EXERCISE DATA

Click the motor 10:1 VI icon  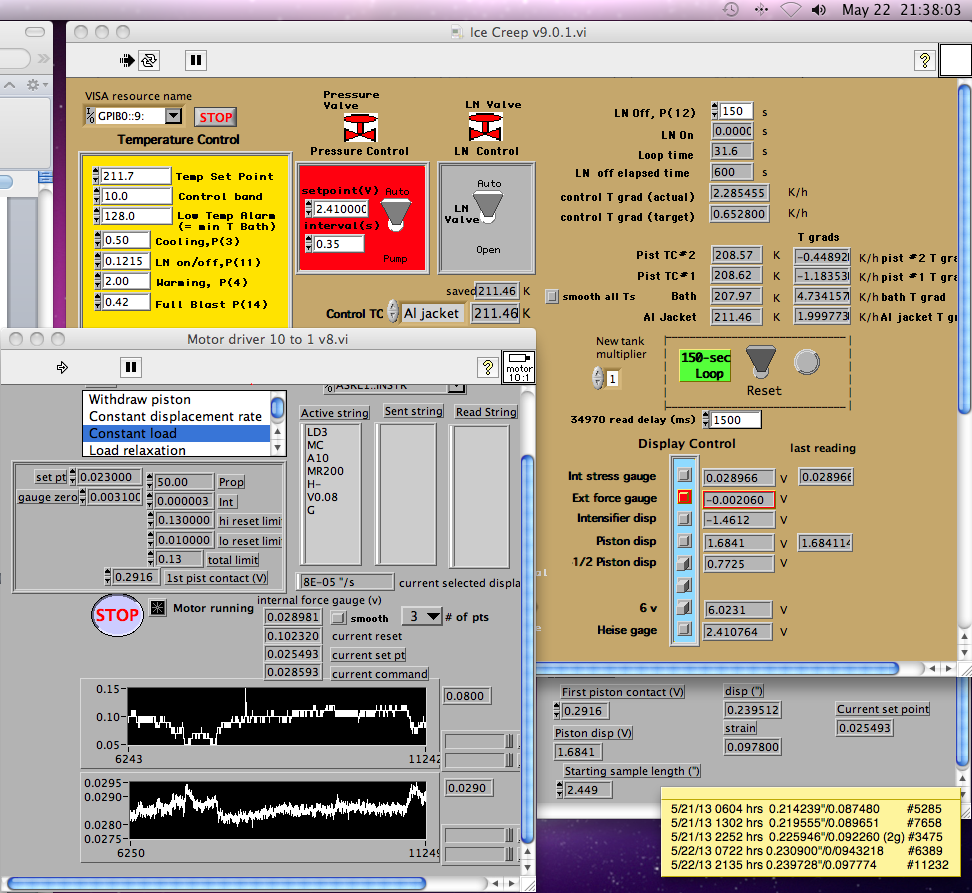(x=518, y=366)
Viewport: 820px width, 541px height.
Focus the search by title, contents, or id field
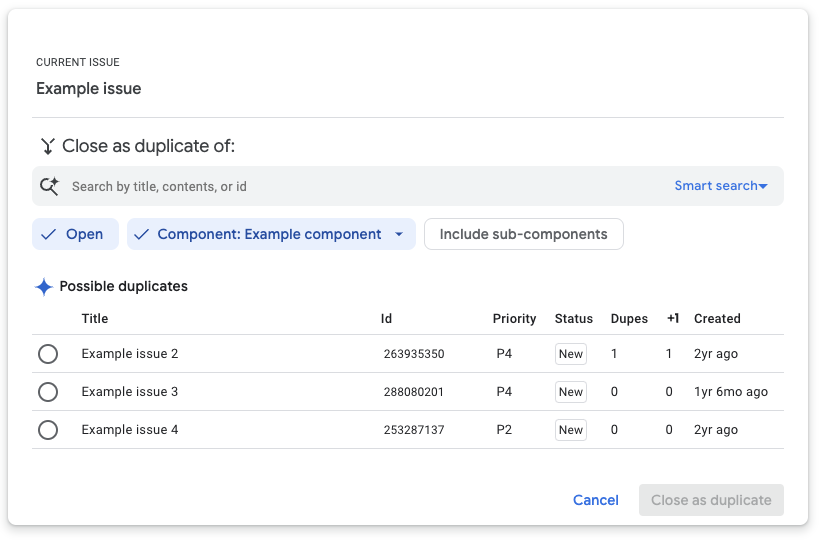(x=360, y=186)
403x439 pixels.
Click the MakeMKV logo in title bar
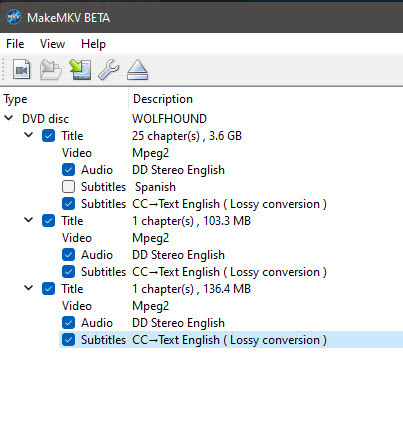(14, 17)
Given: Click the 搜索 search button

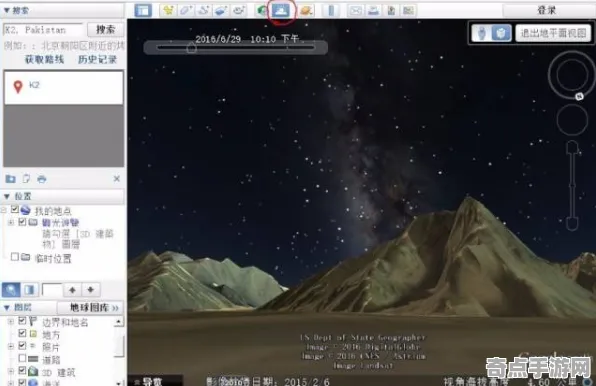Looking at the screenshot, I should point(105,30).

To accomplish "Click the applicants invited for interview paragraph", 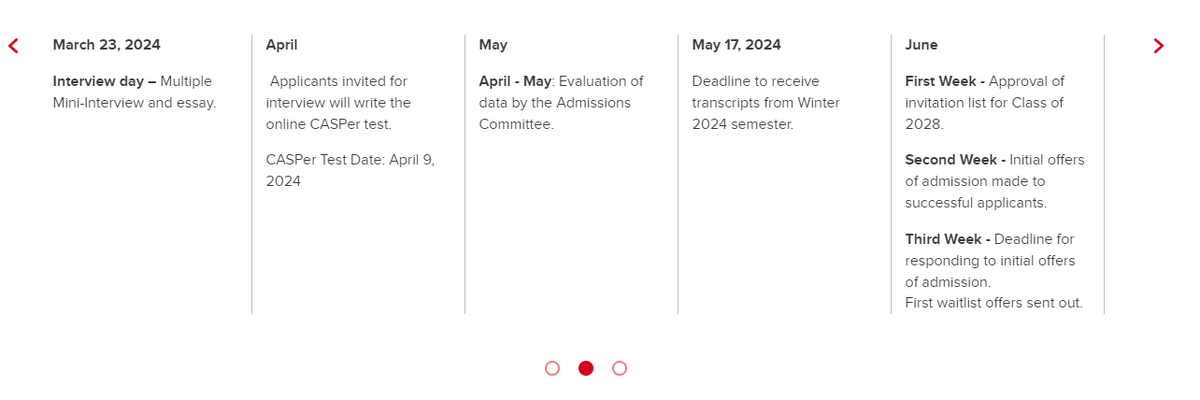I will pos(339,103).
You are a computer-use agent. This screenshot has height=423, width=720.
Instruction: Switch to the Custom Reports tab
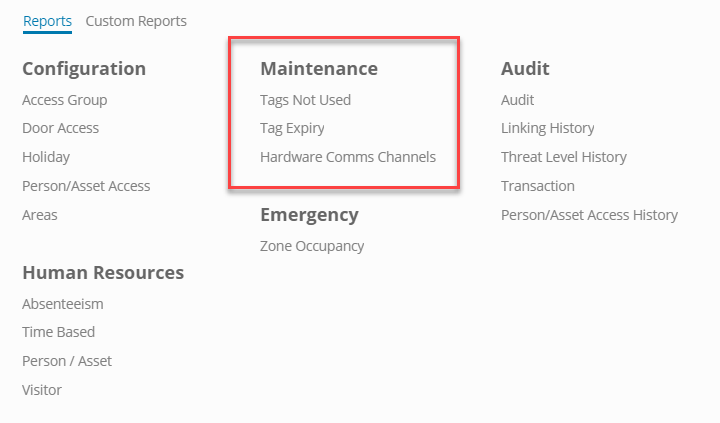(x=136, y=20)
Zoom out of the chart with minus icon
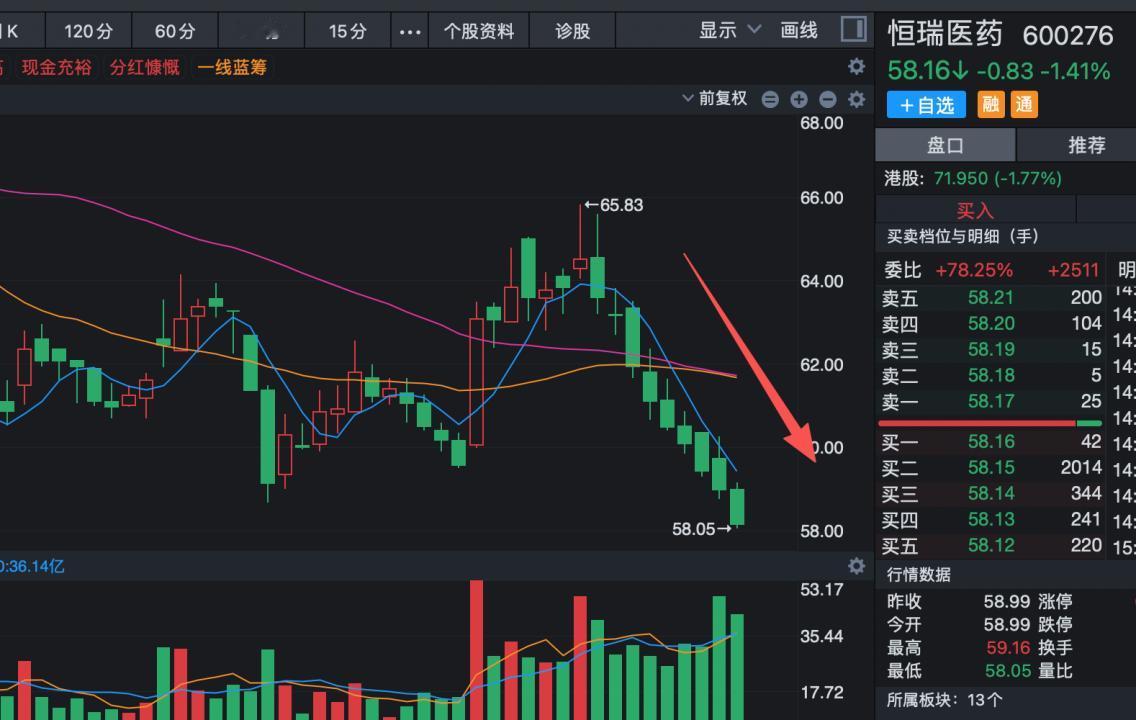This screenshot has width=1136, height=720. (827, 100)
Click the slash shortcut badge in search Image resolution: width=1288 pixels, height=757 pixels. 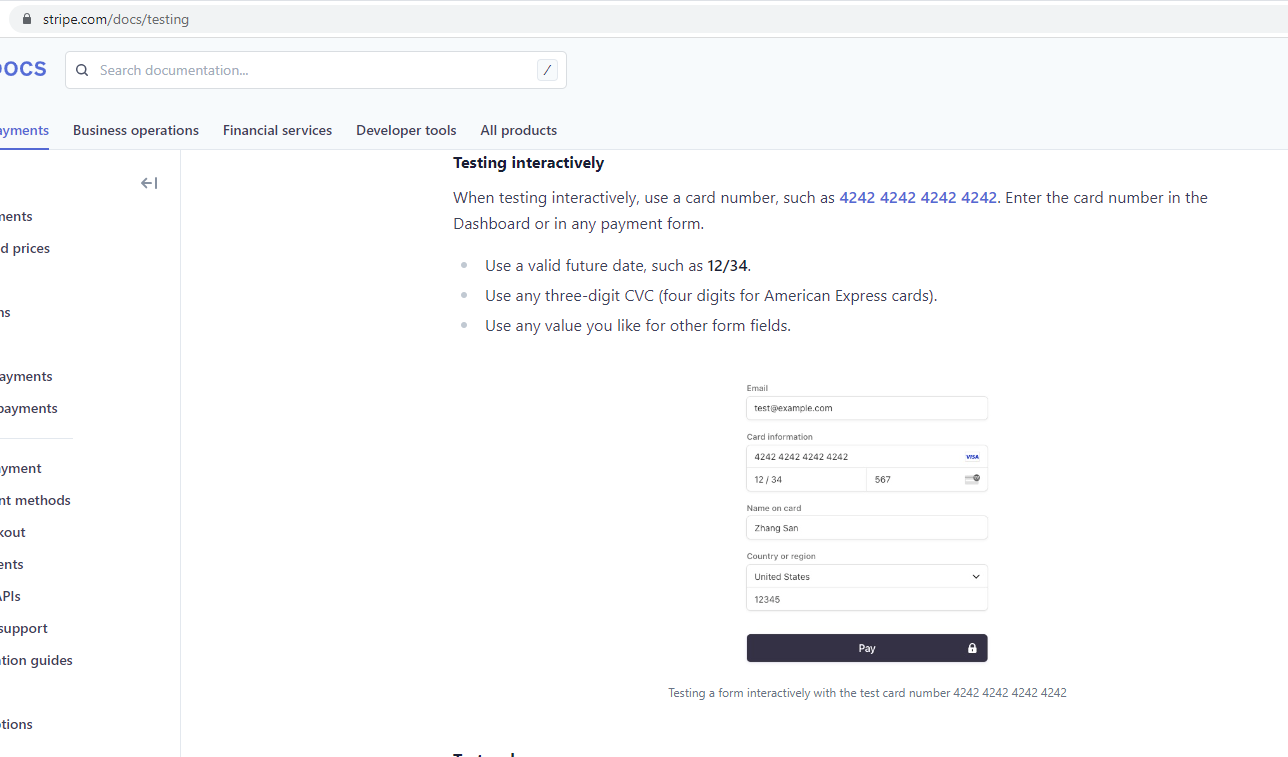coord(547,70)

DIRECTION
Rewrite the lines from the one containing "You are a computer-use" through the one containing "This screenshot has width=1136, height=720.", both included, as a JSON list of strings with one string per line. Omit blank lines and leave the pictures out.

REPLY
[
  "You are a computer-use agent. This screenshot has height=423, width=720.",
  "Instruction: Switch to the Custom Reports tab",
  "(x=136, y=20)",
  "Zoom out of the chart with minus icon",
  "This screenshot has width=1136, height=720. (827, 100)"
]